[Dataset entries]
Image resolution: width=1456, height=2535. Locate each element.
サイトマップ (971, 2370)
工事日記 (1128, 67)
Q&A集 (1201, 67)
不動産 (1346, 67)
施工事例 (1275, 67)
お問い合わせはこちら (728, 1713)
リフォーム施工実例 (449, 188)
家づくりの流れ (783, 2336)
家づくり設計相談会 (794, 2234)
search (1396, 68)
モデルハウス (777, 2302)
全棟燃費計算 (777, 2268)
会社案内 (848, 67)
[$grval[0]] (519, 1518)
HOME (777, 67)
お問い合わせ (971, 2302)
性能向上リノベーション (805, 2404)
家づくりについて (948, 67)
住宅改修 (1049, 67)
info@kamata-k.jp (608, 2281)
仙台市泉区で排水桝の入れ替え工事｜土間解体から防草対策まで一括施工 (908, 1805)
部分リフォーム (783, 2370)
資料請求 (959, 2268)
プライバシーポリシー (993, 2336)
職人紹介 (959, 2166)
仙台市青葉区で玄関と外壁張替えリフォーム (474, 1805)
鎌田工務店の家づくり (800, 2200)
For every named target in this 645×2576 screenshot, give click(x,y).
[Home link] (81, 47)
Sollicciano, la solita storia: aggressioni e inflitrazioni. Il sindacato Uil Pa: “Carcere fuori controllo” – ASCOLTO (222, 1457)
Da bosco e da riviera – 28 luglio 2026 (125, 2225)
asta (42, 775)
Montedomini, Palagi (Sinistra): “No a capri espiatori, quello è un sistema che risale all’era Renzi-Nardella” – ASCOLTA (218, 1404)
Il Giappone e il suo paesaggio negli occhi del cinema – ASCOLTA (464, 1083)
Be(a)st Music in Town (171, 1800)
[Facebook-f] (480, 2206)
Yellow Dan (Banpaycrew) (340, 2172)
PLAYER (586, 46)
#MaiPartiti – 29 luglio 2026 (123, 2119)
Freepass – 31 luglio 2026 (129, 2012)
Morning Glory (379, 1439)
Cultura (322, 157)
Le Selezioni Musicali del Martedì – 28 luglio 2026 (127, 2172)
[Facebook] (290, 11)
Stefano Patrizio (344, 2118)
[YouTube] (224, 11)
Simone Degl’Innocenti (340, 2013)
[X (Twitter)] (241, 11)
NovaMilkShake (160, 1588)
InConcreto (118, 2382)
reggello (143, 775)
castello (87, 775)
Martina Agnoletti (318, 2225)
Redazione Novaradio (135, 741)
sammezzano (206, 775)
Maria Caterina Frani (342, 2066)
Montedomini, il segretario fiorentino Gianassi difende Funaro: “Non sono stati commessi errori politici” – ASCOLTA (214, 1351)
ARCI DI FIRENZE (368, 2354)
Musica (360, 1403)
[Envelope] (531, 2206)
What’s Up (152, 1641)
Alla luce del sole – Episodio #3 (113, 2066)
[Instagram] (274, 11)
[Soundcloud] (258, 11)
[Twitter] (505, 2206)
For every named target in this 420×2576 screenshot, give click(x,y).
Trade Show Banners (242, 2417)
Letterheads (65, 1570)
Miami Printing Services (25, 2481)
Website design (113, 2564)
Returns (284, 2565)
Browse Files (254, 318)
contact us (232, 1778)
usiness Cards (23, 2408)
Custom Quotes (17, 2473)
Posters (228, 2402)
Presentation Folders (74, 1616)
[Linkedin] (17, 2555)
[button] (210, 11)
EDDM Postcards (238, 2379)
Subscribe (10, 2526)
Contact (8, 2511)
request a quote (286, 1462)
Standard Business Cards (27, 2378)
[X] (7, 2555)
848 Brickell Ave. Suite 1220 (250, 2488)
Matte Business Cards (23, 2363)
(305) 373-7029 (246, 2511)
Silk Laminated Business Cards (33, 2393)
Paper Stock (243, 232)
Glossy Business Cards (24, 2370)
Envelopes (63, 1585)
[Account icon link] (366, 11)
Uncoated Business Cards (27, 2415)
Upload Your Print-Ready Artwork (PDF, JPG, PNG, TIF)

» **Instructions for the task**
Starting with the line with "[$grval[0]] (519, 1518)" above and going on through the line with "Maria Caterina Frani (342, 2066)", transcribe every line exactly, both ends included, and add nothing.

» **Response area**
[$grval[0]] (519, 1518)
HOME (777, 67)
お問い合わせ (971, 2302)
性能向上リノベーション (805, 2404)
家づくりについて (948, 67)
住宅改修 (1049, 67)
info@kamata-k.jp (608, 2281)
仙台市泉区で排水桝の入れ替え工事｜土間解体から防草対策まで一括施工 (908, 1805)
部分リフォーム (783, 2370)
資料請求 (959, 2268)
プライバシーポリシー (993, 2336)
職人紹介 (959, 2166)
仙台市青葉区で玄関と外壁張替えリフォーム (474, 1805)
鎌田工務店の家づくり (800, 2200)
For every named target in this 645×2576 screenshot, give click(x,y).
[Home link] (81, 47)
Sollicciano, la solita storia: aggressioni e inflitrazioni. Il sindacato Uil Pa: “Carcere fuori controllo” – ASCOLTO (222, 1457)
Da bosco e da riviera – 28 luglio 2026 (125, 2225)
asta (42, 775)
Montedomini, Palagi (Sinistra): “No a capri espiatori, quello è un sistema che risale all’era Renzi-Nardella” – ASCOLTA (218, 1404)
Il Giappone e il suo paesaggio negli occhi del cinema – ASCOLTA (464, 1083)
Be(a)st Music in Town (171, 1800)
[Facebook-f] (480, 2206)
Yellow Dan (Banpaycrew) (340, 2172)
PLAYER (586, 46)
#MaiPartiti – 29 luglio 2026 (123, 2119)
Freepass – 31 luglio 2026 (129, 2012)
Morning Glory (379, 1439)
Cultura (322, 157)
Le Selezioni Musicali del Martedì – 28 luglio 2026 (127, 2172)
[Facebook] (290, 11)
Stefano Patrizio (344, 2118)
[YouTube] (224, 11)
Simone Degl’Innocenti (340, 2013)
[X (Twitter)] (241, 11)
NovaMilkShake (160, 1588)
InConcreto (118, 2382)
reggello (143, 775)
castello (87, 775)
Martina Agnoletti (318, 2225)
Redazione Novaradio (135, 741)
sammezzano (206, 775)
Maria Caterina Frani (342, 2066)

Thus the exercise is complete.